Colossus occupied the size of a living room (7 feet high by 17 feet wide and 11 feet deep), weighed five tons, incorporated 2,500 valves and 10,000 resistors connected by 7 km of wiring. Its existence was kept top secret for 30 years because of the sensitivity surrounding the encryption messages it had helped to break.
German teleprinter signals encrypted by Lorenz machines were first found by police looking for possible spy transmissions in 1940 in the UK.
In August 1941, a procedural error by a German operator enabled Colonel John Tiltman – a top code-breaker decipher a German message. Mathematician Bill Tutte then began working on the case and was able to deduce the complete logical structure of the cipher machine. Code-breakers then began breaking the codes by hand but this was very time consuming.
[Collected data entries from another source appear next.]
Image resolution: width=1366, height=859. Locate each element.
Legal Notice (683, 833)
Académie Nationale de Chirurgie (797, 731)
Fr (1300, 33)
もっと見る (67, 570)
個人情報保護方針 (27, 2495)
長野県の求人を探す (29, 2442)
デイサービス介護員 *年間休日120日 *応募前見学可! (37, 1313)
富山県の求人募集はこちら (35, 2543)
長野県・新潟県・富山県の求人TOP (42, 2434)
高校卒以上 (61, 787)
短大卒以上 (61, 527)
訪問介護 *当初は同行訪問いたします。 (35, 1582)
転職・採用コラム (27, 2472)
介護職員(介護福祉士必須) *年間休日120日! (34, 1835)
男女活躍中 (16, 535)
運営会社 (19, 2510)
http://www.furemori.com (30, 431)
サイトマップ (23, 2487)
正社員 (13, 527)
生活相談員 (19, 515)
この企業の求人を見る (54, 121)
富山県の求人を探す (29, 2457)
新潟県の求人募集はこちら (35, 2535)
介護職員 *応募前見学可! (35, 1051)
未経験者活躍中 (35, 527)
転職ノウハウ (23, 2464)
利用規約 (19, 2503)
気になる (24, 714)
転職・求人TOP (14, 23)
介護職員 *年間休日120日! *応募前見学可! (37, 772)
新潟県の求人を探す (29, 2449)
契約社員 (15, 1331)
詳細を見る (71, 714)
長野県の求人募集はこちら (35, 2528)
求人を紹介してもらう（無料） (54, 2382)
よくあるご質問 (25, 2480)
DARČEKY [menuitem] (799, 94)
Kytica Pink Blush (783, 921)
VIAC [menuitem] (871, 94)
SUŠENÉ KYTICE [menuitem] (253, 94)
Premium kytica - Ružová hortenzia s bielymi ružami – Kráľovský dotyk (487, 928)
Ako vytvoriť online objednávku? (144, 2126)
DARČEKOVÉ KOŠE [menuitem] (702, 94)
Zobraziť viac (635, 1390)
Tim Reynolds, chair of Britain’s National Museum of Computing said, “The achievements of those who worked at Bletchley Park are humbling. Tutte’s ingenuity in deducing out how the Lorenz machine worked without ever having seen it, the skill of those who broke the cipher by hand and Flowers’ design of the world’s first electronic computer Colossus to speed up the code-breaking process are feats almost beyond comprehension.”
In honor of the men and women who worked at Bletchley Park during World War II, Tony Sale, co-founder of The National Museum of Computing led a team to rebuild Colossus in 1994. They worked with eight photographs of Colossus taken in 1945. A few circuit diagrams kept by engineers who worked on the original computer were also obtained. On Nov 15, 2007, a rebuilt fully-functioning Colossus Mark II was unveiled to the public.